Il resto del gameplay è dato da quel modello di combattimento a piattaforme molto comune all'epoca. Anche questo però non brilla per perfezione esecutiva: i salti sono imprecisissimi e ingestibili; il 90% dei nemici attacca ad angolo o dal basso, e Samus può solo sparare in tre direzioni senza nemmeno potersi accucciare (non si tiri fuori la scusa dei limiti tecnici: Contra faceva sparare in otto direzioni!); il respawn continuo dei nemici rende impossibile qualunque ritirata strategica, e a ogni morte si ricomincia con 30HP indipendentemente dal numero di potenziamenti sbloccati, così che si perdono delle mezz'ore a farmare energia. Elemento che risulta ancora più insopportabile quando si sta riprovando uno dei tre osceni, indecenti boss (due dei quali si possono affrontare solo tankando, in una misera dps race).
CORRIDOI VERTICALI INFINITI |
Non dubito che, senza i savestate permessi dall'emulatore e senza una mappa perennemente aperta sul tablet, non sarei mai riuscito a farcela. Non ne avrei avuto la pazienza allora, figurarsi adesso. Non solo perché, come ovvio, ciò che Metroid aveva da offrire è stato raffinato esponenzialmente nei successivi trent'anni (Dark Souls e System Shock sono i primi esempi che mi vengono in mente): difenderò fino alla morte il valore intrinseco dell'esplorare la storia di un medium, soprattutto per i giovani, quindi il semplice fatto di essere "acerbo" non basta come spiegazione. Sto proprio dicendo che, al netto delle già fatte considerazioni su come io non sia più il gamer di una volta, Metroid probabilmente non era granché nemmeno all'epoca.
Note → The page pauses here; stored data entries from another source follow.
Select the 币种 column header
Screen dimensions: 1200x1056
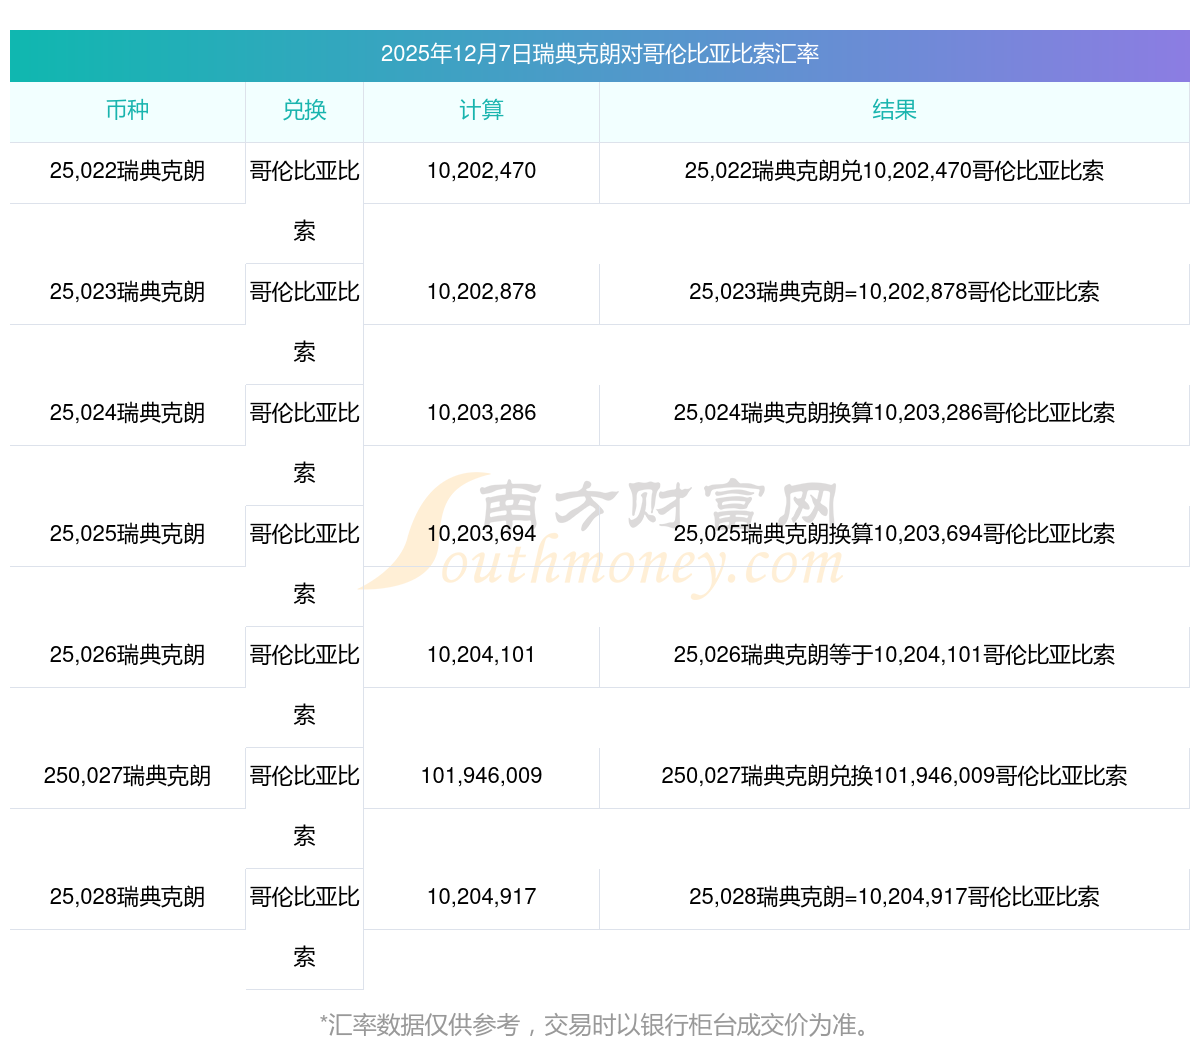tap(127, 111)

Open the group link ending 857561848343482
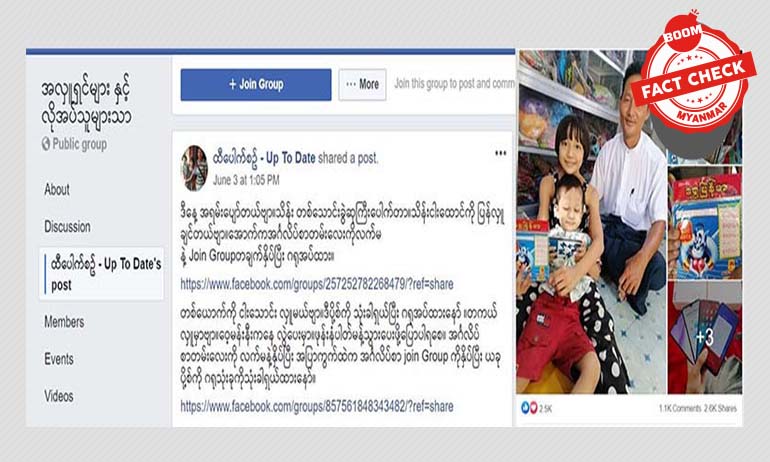(317, 406)
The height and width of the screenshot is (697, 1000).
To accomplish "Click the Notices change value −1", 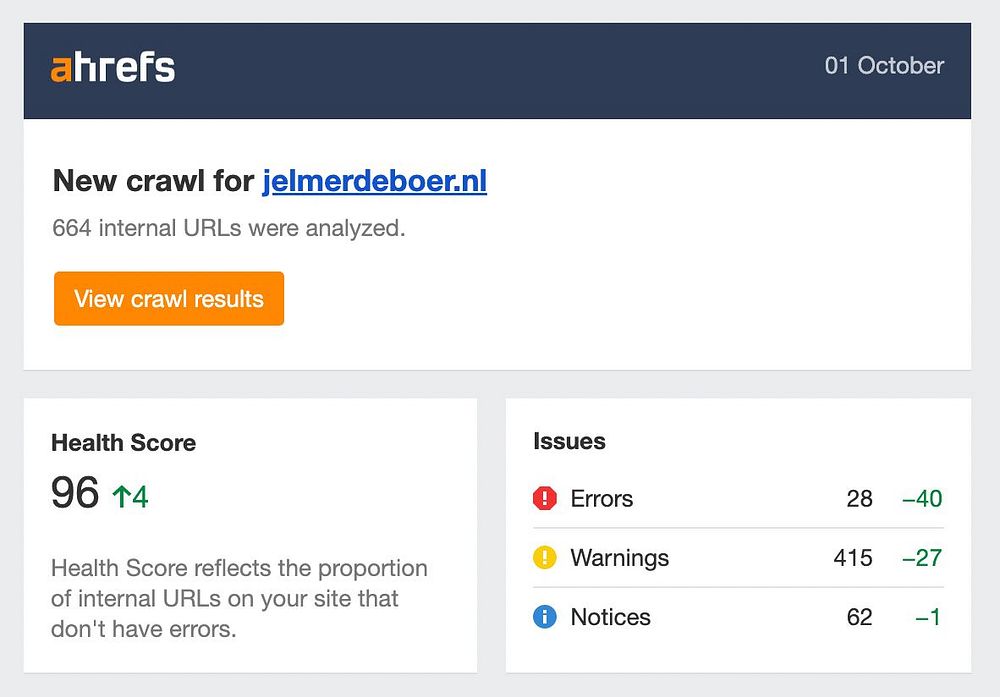I will click(x=928, y=617).
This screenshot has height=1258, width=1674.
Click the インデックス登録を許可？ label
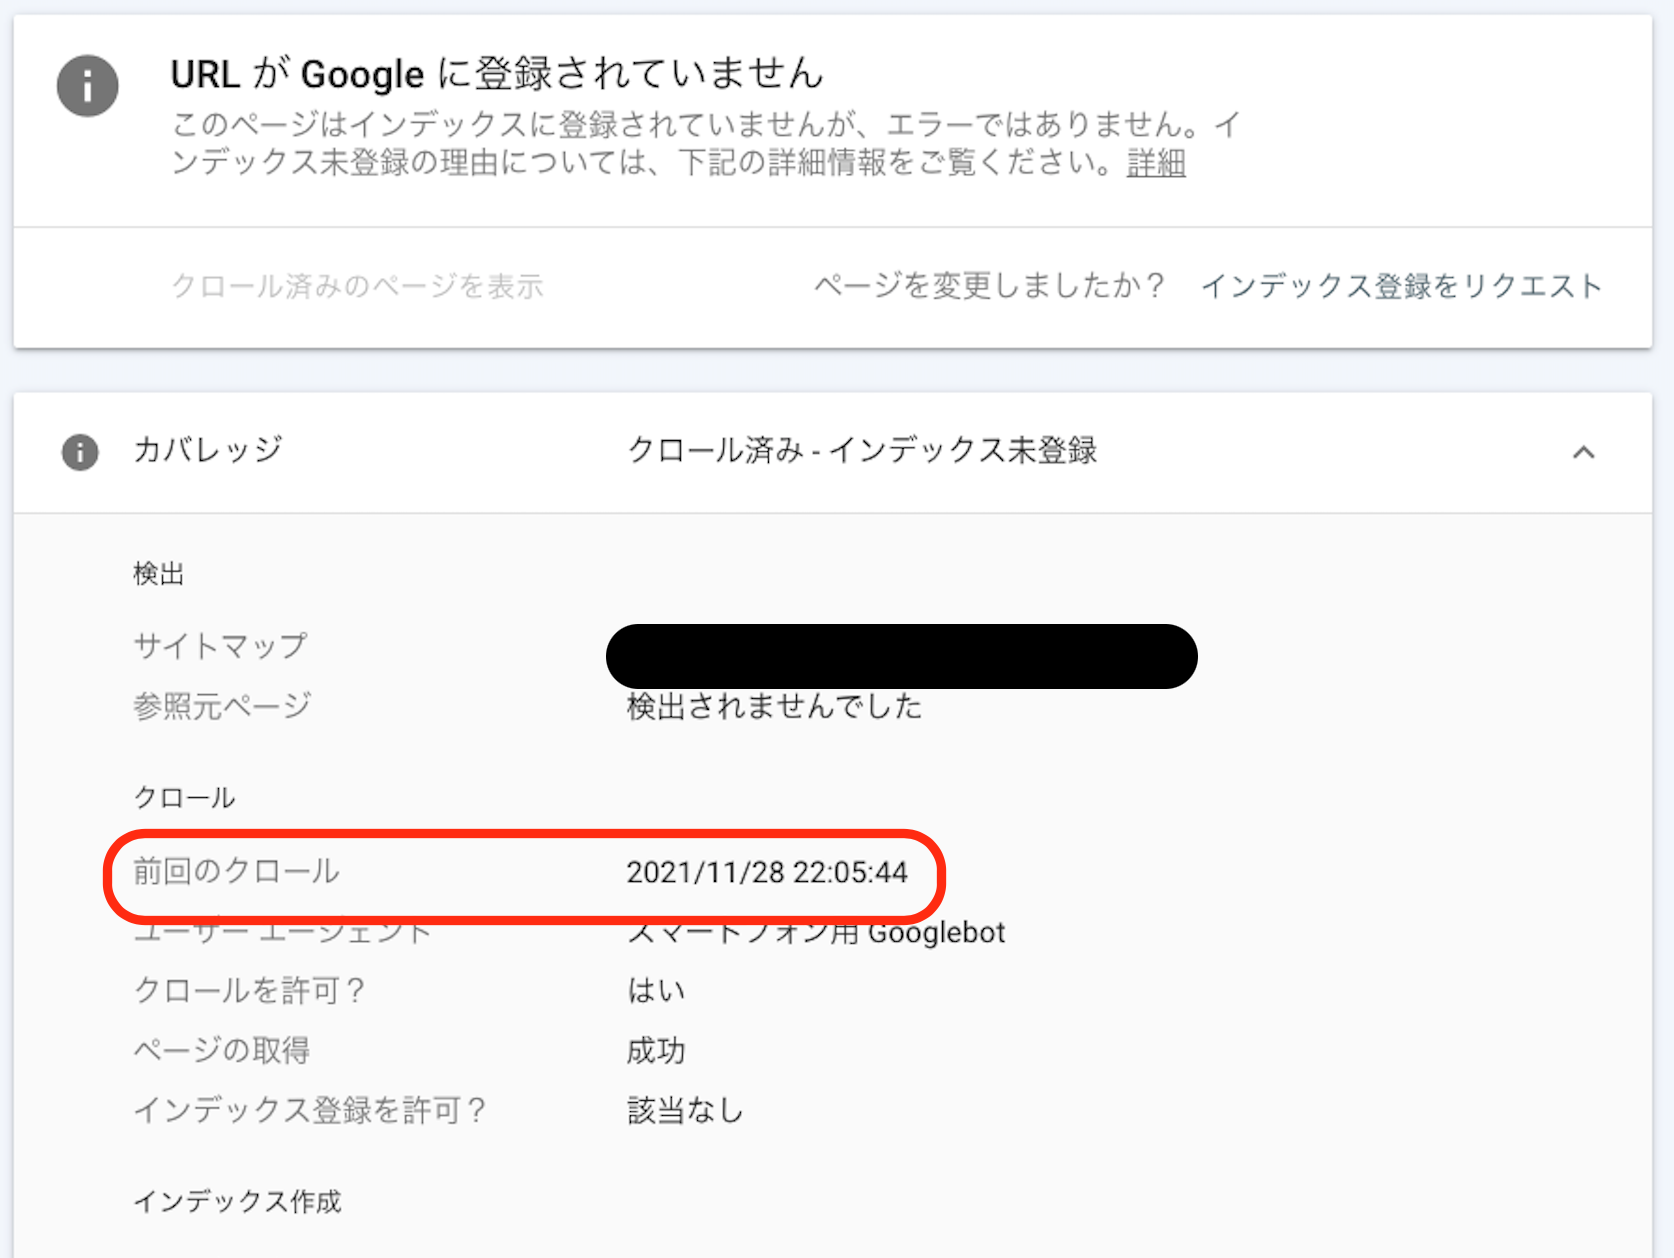(310, 1110)
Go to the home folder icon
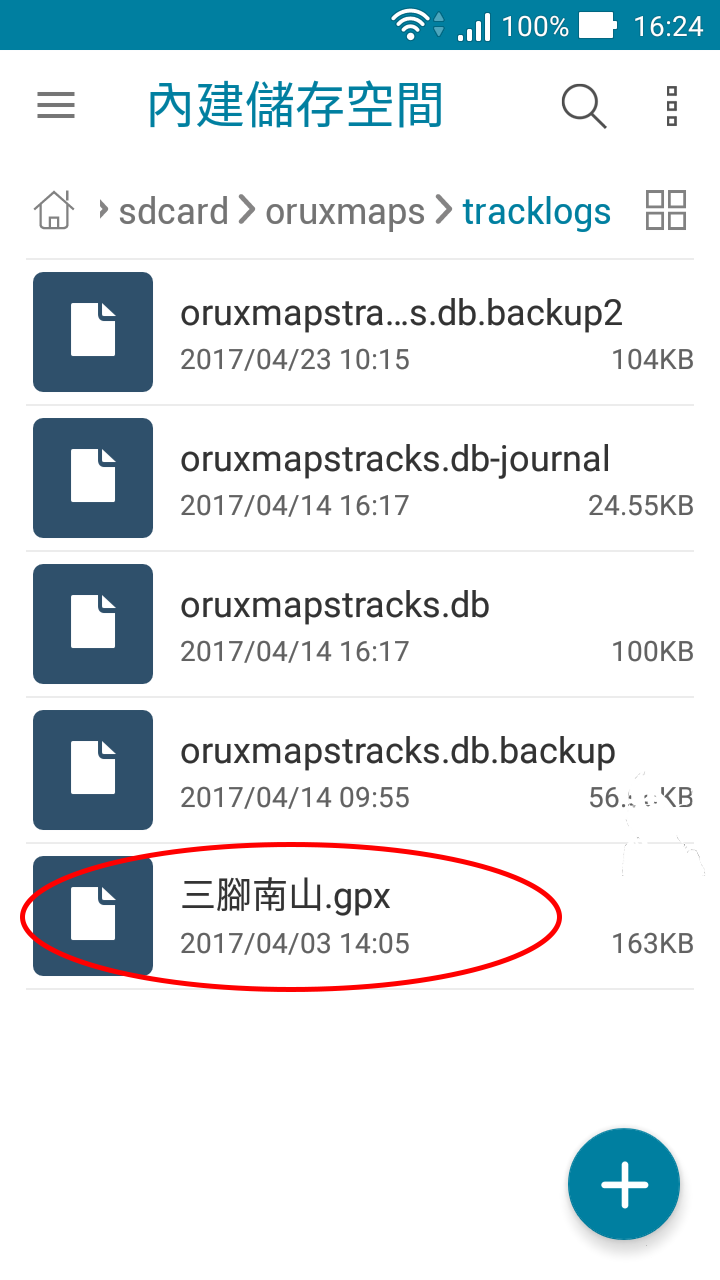The image size is (720, 1280). [54, 211]
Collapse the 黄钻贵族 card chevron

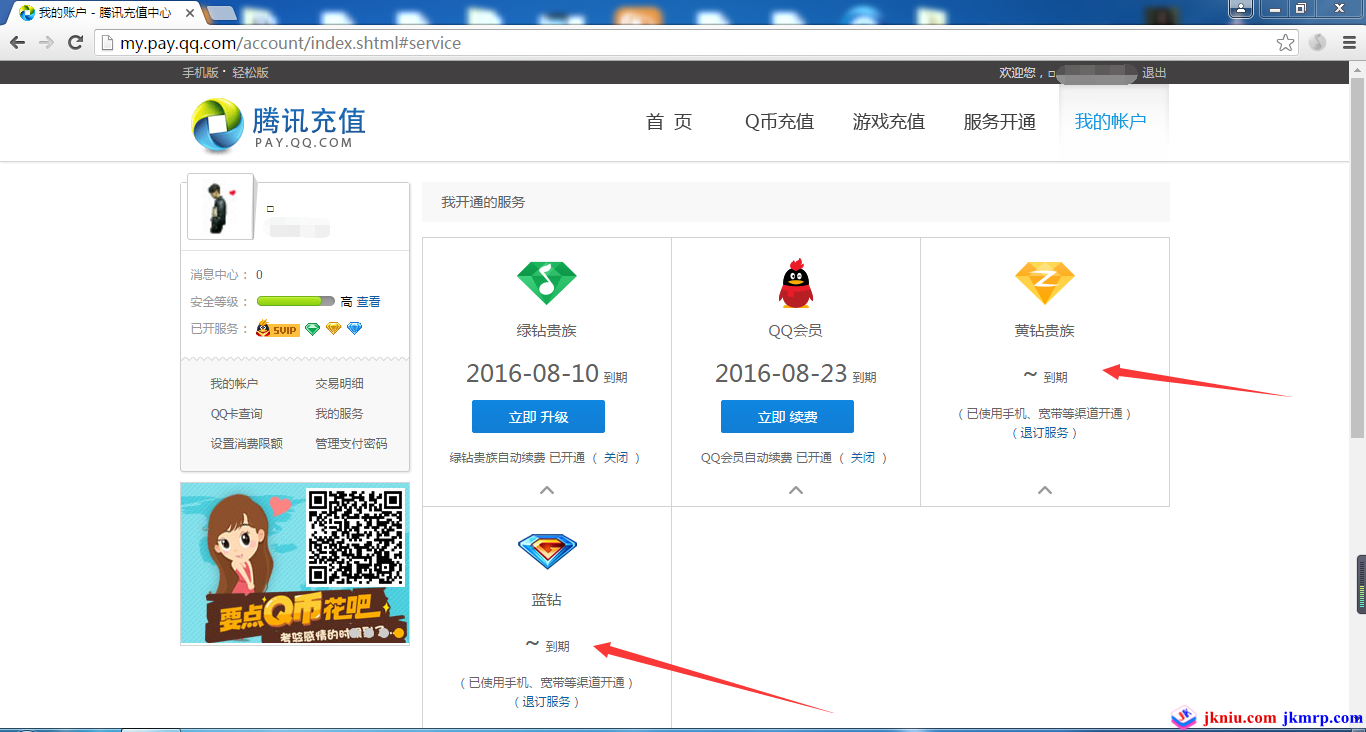(x=1045, y=490)
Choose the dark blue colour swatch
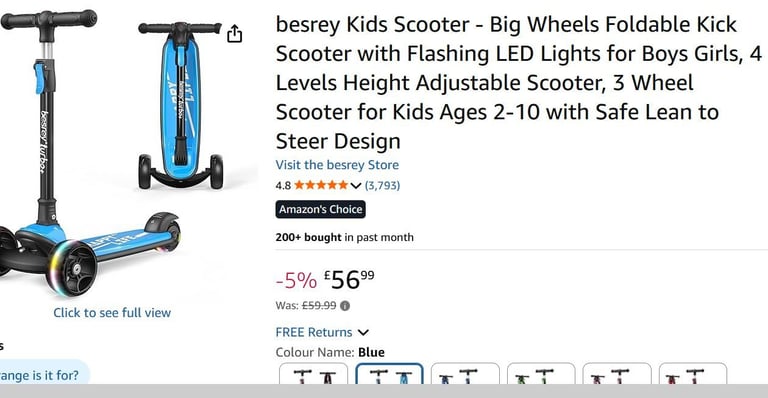 [x=465, y=374]
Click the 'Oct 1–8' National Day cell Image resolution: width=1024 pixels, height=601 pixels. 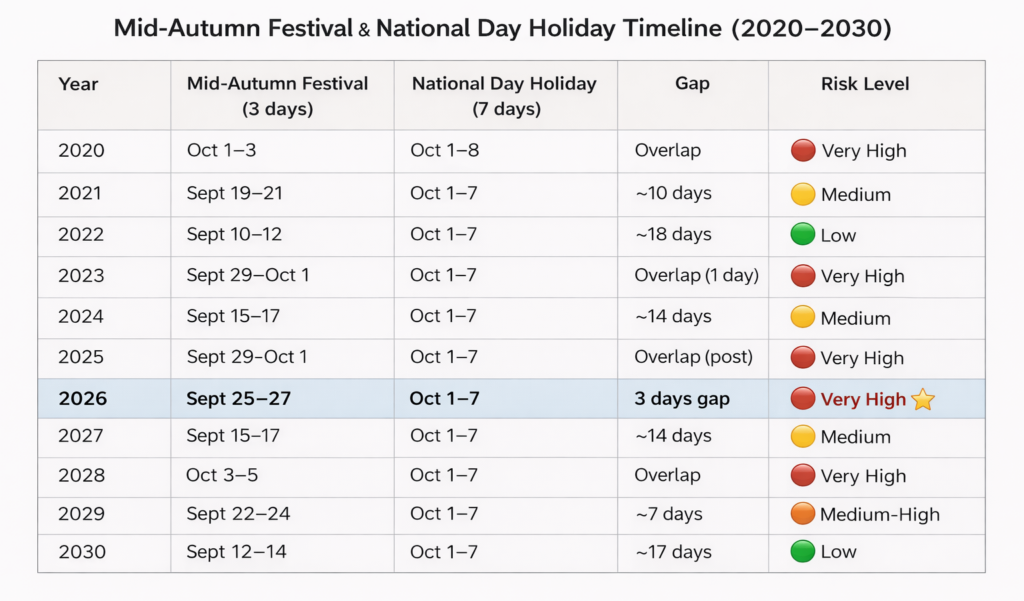point(444,151)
Ammetto di ammirare chi sia riuscito a completare Metroid o Ghost And Goblins in un'era precedente all'internet e agli emulatori, perché sono abbastanza convinto che quei giochi non fossero stati progettati per gli esseri umani. Così come capisco quelli che, all'epoca, avendo solo quello per giocare e non potendo ovviamente fare il confronto con giochi fatti bene diversi, li ha sviscerati e adorati. Ma quelli che oggi, dopo la grandiosità irraggiunta della generazione PS2, giustificano e anzi glorificano quel design, e se la prendono coi "giovani d'oggi che vogliono essere imboccati e non vogliono impegnarsi", quelli insomma per cui anche oggi la qualità di un gioco è funzione della sua difficoltà esoterica come degli ancap socialdarwinisti... quelli no, non li capisco. Non riesco a interpretare questo loro modo di concepire il videogioco se non come una qualche forma di Sindrome di Stoccolma.
Se invecchiando diventerò così, vi autorizzo fin d'ora a prendermi a ceffoni con cadenza settimanale.
PS: Metroid mi ha anche insegnato che Dark Souls veramente non ha inventato quasi niente.